TMC is an independent, primarily volunteer organization that relies on ad revenue to cover its operating costs. Please consider whitelisting TMC on your ad blocker and becoming a Supporting Member. For more info: Support TMC

Adjusting the adjustable suspension

Discussion in 'Roadster: Performance' started by Tdave, Oct 29, 2009.

  1. frequencydip

    frequencydip Sig 100 - #52

    Dec 11, 2011
    Los Angeles
    Is the only adjustable suspension available the Sport suspension directly from Tesla? Can aftermarket Bilsteins either PSS10 or ASN be used as upgrades?
  2. Robert.Boston

    Robert.Boston Model S VIN P01536

    Oct 7, 2011
    Portland, Maine, USA
    Tesla built the suspension from scratch, so I would strongly doubt that any non-Tesla suspension currently available can be added. Of course, some aftermarket guys might come with an offering in the future.
  3. DrTaras

    DrTaras R254->R725->S1364-->X769

    Dec 2, 2007
    Woodland Hills, CA
    #83 DrTaras, Jan 3, 2013
    Last edited: Jan 3, 2013
    Further (beyond the UI) way to adjust the Model S Suspension to make it stiffer?

    I know its been over a year since this thread has been touched so I hope there are those who are still 'following' it...
    There is no Performance Discussion for the Model S (maybe there should be), so I figured that guys who frequent this Performance Discussion may know a thing or two about DIY tweaking of cars in general. I know next to nothing! I have a Model S-Performance and know that through the user interface you can push a button for suspension to be soft, standard or performance. "Problem" is that on performance, I'd consider the suspension "soft" which, I know, is the intent of Tesla because those who want a car that insulates them from the road far out number those who want to feel it. BUT there are different strokes for different folks so I'll get to my question
    ... is there a Tesla-approved or non Tesla-considered (that would not invalidate the warranty) way to adjust the suspension to make it stiffer for the twisties? :confused:

    I just cross posted this question in the Model S forum as well (here)
  4. andybm3

    andybm3 Member

    May 29, 2012
    Bay Area, California
    Just read thru this whole thread and very helpful as I get my 2.5 sport delivered in about a week, after spending almost 5 years and +28k miles in my 1.5 non-sport. Can't wait to have a car with a decent suspension that I can tune, the 1.5 is awful, springs that are too soft and dampers that are too harsh, this going to be fun and you guys have helped me with a base setting, thanks.
  5. smorgasbord

    smorgasbord Active Member

    Jun 3, 2011
    SF Bay Area
    I already posted in an older thread, but this one seems to have more useful information. I just had an alignment done. Actually, my second - the first was to get more negative camber in the rear and replace the control arm bushings with polyurethane instead of rubber. That made a big improvement in handling. I just had V2 steering arms installed to get more negative camber in the front. Here's where it ended up:


    I haven't had a chance to test this setup, but it looks pretty close to richkae's.
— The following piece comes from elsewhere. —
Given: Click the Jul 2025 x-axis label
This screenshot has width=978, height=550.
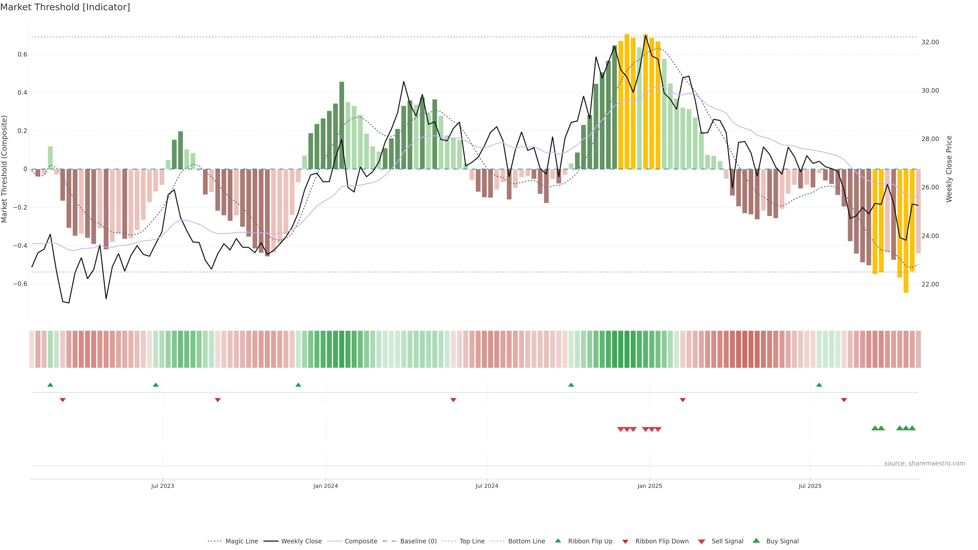Looking at the screenshot, I should coord(810,486).
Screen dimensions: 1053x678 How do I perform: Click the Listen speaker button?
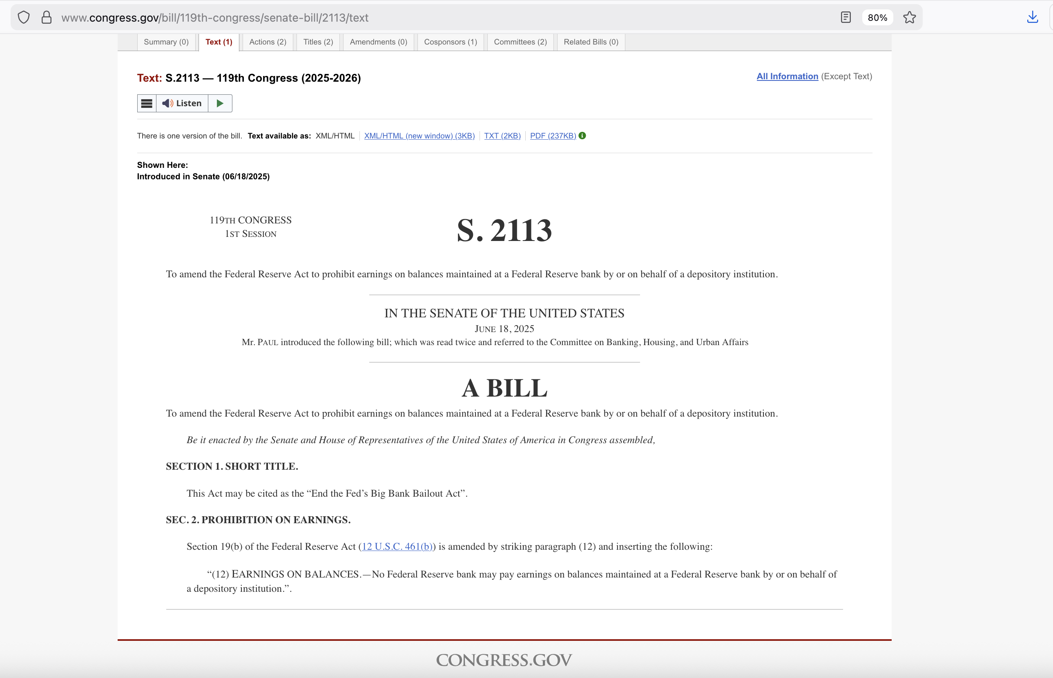click(x=182, y=103)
    Should I be worried about my slightly out of spec cross-caster?
  6. tvuolo

    tvuolo Supporting Member

    Sep 8, 2013
    I have a 1.5 with the adjustable suspension upgrade. Can someone tell me how to adjust the front sway bar? I had one side of the car jacked up, and tried to get the bolt out, but it seemed like there was too much pressure on the two parts and I couldn't get the bolt to budge. I was afraid if I hit it with the hammer that I'd never be able to line up the holes to get the bolt back in. Is this something that needs to be done with all 4 wheels in the air? Mine is currently in the middle and I'd like to try the outside hole.

    I set my adjustable suspension from 5 front / 6 rear to 1 / 2 for a softer daily drive. I didn't think it would have as much impact, but was pleasantly surprised. It really tamed the beast! My wife even noticed and commented that it felt much better.
  7. hcsharp

    hcsharp Active Member

    Jun 7, 2011
    Jacking just one side puts a huge amount of pressure on your sway bar, so you would not be able to get the bolt out in that position. I drive my front wheels up onto 2" thick planks, both sides equally on a flat level garage floor. Then it's easy to reach under. You might have to turn the wheels a little.